I don’t mean to carelessly throw out my words, as if I have everything figured out. I understand the gravity of suggesting that America send in its own troops. I take the realities of war seriously. But when I was growing up, I was told above all else, America stands for freedom. I was told we were the greatest country in the world. I was told no one could mess with us, and that we could take on anyone who tried to. 

As I’ve become more educated, I’ve learned the truth. The International Monetary Fund is a loan shark; the World Bank is elitist; and America is a bully. Yet foolishly, somewhere inside me, I still believed that we were the greatest country in the world–we lacked moral will, not capability. 

The war in Ukraine has relieved me of my naïveté. If we cannot save a country of people who are actually in need– who want democracy, who are willing to die for the very fundamental beliefs America was founded on– then who the hell are we? We’re not the most powerful country in the world; we’re just one of many countries in this world.
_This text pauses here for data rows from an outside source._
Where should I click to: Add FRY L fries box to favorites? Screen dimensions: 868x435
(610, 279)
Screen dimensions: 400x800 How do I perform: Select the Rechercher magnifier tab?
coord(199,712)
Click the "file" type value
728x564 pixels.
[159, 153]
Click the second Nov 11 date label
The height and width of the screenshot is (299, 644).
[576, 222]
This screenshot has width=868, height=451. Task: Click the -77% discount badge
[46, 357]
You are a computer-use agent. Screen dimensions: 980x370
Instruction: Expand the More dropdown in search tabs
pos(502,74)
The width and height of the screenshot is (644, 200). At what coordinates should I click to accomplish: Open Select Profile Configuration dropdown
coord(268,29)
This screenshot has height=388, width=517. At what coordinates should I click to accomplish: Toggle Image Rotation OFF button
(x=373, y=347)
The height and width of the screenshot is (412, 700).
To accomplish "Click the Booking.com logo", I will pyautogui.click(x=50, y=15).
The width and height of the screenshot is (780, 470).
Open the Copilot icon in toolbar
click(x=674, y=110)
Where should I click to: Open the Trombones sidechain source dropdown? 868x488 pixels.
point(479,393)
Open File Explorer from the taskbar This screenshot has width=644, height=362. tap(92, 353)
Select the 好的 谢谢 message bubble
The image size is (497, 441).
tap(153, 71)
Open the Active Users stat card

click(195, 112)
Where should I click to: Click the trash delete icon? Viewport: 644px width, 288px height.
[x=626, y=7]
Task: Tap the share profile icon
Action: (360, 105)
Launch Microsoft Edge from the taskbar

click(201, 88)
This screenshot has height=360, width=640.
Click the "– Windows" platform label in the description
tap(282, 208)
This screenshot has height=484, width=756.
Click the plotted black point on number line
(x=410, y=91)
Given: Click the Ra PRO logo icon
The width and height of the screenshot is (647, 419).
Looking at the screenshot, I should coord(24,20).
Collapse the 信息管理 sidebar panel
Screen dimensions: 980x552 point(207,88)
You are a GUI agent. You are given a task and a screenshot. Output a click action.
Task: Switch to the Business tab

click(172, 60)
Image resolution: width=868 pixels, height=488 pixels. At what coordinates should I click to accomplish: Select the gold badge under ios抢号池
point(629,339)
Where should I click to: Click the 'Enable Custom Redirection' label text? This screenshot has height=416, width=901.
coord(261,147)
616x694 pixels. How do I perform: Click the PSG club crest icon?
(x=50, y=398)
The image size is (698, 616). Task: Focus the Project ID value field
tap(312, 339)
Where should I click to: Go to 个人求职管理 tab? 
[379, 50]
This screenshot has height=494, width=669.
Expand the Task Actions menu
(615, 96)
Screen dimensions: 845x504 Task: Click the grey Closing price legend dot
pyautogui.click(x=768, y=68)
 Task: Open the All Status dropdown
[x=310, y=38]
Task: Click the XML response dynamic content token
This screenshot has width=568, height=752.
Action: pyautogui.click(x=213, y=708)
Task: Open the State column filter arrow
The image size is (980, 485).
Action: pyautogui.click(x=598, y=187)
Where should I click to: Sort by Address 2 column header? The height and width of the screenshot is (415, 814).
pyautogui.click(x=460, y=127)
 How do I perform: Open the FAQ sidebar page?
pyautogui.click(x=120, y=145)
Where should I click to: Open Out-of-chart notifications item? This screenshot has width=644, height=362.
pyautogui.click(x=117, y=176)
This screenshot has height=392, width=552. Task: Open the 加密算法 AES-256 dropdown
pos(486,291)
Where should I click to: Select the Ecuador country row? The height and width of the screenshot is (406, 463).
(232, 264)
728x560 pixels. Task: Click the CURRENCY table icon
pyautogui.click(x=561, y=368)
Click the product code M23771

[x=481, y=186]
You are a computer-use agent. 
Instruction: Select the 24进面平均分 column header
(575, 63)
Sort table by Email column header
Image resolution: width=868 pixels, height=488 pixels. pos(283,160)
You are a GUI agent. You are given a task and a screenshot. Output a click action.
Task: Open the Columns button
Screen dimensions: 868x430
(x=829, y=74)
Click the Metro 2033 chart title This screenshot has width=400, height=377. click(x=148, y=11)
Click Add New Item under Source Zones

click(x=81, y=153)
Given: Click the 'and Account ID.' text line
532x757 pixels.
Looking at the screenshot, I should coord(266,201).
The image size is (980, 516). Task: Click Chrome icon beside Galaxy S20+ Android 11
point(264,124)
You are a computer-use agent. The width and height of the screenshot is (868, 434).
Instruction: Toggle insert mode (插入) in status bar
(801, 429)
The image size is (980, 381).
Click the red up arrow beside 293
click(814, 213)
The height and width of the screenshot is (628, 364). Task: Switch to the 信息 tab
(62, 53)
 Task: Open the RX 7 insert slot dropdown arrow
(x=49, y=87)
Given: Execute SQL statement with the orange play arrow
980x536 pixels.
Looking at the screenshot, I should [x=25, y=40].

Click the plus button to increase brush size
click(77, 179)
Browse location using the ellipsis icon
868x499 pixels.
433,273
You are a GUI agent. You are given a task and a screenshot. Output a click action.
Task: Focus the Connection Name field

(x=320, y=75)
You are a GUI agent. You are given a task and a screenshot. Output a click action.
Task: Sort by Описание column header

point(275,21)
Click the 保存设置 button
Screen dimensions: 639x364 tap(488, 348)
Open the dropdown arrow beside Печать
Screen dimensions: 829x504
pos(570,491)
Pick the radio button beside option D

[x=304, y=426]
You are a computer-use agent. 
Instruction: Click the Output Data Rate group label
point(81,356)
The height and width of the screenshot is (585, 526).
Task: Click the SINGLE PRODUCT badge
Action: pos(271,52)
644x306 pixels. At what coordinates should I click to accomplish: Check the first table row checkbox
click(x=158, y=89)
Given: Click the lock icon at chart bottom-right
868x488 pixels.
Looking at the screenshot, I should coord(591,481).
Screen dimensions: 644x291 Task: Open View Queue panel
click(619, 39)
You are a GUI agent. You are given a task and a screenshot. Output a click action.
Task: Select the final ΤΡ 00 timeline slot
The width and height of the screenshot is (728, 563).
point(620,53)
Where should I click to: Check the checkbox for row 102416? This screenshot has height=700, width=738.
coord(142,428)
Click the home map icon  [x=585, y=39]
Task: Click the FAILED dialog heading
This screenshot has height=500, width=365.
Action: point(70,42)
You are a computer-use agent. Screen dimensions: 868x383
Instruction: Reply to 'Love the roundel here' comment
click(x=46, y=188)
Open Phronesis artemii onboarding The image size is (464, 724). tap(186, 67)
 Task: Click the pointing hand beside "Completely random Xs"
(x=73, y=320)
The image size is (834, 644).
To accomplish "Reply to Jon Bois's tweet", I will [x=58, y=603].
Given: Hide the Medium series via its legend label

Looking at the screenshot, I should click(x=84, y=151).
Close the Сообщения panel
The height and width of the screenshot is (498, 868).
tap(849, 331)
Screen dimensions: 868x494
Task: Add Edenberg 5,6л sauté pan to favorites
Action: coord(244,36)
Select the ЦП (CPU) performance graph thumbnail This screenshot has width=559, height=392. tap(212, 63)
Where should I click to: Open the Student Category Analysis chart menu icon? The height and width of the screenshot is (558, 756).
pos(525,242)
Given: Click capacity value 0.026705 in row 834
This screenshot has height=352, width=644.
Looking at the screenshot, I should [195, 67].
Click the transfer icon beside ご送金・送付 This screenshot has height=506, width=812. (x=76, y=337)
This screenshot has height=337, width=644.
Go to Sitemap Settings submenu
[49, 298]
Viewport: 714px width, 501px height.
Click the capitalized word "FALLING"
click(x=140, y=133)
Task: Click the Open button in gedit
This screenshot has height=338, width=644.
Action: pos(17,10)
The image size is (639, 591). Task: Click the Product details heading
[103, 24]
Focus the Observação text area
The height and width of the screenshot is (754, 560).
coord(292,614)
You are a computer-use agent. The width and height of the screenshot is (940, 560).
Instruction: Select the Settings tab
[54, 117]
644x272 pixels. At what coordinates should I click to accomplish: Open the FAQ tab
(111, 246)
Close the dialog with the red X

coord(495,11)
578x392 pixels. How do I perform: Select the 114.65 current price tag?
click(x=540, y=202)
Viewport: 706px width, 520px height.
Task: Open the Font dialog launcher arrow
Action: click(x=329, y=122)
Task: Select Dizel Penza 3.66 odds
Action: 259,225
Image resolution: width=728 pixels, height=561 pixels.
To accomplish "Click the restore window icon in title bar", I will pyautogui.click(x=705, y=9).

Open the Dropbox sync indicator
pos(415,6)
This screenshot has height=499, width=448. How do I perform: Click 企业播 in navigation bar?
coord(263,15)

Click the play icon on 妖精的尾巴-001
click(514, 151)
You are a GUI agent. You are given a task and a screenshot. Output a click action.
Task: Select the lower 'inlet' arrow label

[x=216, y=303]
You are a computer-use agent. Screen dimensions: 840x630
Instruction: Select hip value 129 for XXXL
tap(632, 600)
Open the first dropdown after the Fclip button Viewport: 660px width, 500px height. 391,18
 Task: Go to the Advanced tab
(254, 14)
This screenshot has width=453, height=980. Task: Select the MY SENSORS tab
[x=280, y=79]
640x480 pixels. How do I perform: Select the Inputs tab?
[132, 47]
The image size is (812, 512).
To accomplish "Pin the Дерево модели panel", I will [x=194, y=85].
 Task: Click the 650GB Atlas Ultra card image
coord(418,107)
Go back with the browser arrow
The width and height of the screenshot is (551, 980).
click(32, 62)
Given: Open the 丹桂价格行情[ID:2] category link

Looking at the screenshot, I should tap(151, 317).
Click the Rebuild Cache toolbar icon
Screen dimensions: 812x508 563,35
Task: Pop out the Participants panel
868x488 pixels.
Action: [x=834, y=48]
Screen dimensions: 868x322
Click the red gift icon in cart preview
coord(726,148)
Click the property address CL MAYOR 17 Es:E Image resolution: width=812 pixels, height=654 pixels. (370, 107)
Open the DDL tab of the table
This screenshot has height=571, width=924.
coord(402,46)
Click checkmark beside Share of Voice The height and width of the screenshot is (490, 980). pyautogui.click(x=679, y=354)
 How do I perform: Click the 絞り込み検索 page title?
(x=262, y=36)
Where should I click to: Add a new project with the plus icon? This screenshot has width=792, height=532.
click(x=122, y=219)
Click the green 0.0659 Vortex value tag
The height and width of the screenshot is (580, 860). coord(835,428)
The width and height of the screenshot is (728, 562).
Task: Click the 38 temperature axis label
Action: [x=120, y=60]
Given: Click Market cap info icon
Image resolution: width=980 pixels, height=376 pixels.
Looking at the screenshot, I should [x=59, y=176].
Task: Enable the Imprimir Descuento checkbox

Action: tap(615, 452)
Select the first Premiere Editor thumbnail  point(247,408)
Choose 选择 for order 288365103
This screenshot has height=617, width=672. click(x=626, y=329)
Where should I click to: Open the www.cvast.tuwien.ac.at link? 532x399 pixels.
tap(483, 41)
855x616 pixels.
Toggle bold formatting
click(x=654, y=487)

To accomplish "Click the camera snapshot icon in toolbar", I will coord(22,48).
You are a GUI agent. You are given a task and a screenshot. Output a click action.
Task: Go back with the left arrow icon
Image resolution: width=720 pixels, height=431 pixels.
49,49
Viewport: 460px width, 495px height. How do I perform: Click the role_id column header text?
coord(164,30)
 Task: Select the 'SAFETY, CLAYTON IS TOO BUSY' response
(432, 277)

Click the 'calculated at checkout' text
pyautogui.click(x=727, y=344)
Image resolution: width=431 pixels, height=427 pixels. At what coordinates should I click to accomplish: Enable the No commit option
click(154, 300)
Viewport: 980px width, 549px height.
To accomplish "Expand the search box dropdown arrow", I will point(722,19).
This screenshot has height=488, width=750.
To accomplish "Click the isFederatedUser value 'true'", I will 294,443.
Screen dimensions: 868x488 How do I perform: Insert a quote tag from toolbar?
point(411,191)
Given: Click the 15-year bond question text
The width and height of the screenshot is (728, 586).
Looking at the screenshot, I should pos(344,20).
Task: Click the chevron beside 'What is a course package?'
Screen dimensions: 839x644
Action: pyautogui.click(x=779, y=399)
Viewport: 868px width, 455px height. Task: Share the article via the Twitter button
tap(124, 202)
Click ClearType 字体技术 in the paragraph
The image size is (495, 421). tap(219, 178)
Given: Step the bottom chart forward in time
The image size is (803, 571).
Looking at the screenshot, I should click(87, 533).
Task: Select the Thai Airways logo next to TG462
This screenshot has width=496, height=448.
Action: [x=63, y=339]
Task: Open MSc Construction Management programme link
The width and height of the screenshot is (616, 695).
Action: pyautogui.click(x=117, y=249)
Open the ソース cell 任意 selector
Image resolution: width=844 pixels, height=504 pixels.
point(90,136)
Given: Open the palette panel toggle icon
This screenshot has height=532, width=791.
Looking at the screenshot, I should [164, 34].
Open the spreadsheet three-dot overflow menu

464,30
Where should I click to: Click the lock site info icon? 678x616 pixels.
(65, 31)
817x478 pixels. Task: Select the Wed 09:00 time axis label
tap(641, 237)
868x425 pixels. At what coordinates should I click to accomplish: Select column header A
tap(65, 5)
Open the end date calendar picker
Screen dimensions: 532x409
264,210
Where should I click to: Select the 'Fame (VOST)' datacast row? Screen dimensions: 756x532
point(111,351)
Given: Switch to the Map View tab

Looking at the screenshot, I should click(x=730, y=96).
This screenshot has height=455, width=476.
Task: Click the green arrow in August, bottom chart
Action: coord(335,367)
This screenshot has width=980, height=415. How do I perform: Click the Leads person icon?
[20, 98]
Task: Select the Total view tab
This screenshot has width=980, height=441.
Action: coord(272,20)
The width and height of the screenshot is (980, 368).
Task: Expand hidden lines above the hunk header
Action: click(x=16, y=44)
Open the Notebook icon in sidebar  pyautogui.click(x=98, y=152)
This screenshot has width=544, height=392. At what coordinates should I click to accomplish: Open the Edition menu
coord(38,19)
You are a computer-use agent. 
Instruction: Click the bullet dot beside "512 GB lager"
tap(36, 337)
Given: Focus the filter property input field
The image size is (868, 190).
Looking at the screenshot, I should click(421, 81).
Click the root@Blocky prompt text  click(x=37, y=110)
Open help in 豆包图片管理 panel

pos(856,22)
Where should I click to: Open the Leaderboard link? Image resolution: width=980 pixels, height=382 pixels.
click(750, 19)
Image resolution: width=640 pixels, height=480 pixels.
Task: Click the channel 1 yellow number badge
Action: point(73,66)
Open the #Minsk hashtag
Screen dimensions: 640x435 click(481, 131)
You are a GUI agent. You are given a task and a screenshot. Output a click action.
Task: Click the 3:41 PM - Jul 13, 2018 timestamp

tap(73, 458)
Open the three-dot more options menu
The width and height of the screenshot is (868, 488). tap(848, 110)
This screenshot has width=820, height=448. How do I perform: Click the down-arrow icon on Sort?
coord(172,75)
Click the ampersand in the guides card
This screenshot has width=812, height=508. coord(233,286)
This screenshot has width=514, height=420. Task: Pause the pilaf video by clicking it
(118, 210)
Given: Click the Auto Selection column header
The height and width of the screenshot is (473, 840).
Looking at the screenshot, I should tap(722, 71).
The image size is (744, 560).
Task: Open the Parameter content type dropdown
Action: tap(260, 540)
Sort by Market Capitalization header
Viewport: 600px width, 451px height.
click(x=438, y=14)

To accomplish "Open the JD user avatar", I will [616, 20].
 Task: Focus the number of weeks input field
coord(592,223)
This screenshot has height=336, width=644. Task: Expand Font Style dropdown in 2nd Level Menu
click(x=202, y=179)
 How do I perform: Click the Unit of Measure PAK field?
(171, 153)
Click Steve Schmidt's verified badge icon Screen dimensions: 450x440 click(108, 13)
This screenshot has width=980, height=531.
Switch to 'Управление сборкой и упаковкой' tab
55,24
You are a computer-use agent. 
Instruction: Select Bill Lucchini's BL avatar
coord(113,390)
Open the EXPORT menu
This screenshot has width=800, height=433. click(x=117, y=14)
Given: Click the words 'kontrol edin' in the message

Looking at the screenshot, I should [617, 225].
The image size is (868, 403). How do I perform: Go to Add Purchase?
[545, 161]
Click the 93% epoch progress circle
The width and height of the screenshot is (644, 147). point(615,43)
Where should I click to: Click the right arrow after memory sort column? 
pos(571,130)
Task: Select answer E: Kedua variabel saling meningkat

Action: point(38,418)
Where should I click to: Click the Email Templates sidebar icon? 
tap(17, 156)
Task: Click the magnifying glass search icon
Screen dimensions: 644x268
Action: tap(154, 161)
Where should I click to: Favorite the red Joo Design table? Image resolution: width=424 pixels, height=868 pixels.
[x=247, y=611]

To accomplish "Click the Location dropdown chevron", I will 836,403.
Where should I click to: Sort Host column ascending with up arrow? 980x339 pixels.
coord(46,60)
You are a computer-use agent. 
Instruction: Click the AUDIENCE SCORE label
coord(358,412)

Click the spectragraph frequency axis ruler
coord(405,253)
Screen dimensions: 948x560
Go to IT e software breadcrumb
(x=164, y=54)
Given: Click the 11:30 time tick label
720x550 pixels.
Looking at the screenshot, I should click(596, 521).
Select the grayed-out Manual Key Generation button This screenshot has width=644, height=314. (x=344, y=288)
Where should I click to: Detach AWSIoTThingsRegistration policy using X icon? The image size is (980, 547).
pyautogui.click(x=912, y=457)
Why lie? What administration and complicit Congress decided to infect public education with such hubris? How could Hollywood fill our childhoods with such propaganda? Young Americans live in a state of whiplash, as society reveals the truth behind every whitewashed story. Now the internet informs the youth of their inherited sins before they can even drive. 

Everyday I see more and more friends taken by the plague of cynicism, unable to find any meaningful truths. We are constantly met with annoyance and dismissal, accused of being ungrateful. We’re not ungrateful; we’re heartbroken. We would be the first to say that our feelings are the least of our problems, as people are dying, and the numbers keep climbing. 

But I have no doubt that seeing Ukrainians fight to the death, alone, in the name of freedom, will have a lasting effect. Memes such as this one, bits of cathartic expression that won’t draw too much attention, offer us a source of comfort, as we come to terms with the truth about our national identity.